DATA FOR THE TASK section start
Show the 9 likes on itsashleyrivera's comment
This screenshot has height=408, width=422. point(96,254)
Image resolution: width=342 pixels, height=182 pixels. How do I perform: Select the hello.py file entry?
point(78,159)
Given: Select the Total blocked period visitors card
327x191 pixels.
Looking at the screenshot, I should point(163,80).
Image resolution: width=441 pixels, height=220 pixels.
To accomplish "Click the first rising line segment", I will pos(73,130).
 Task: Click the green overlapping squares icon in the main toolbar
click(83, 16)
DATA FOR THE TASK section end
_WORK REQUIRED_
Output nothing but the lines from the one containing "Task: Click the" through the last line of the data, exactly as they stand.

_RESULT OF THE TASK_
 Task: Click the green overlapping squares icon in the main toolbar
click(83, 16)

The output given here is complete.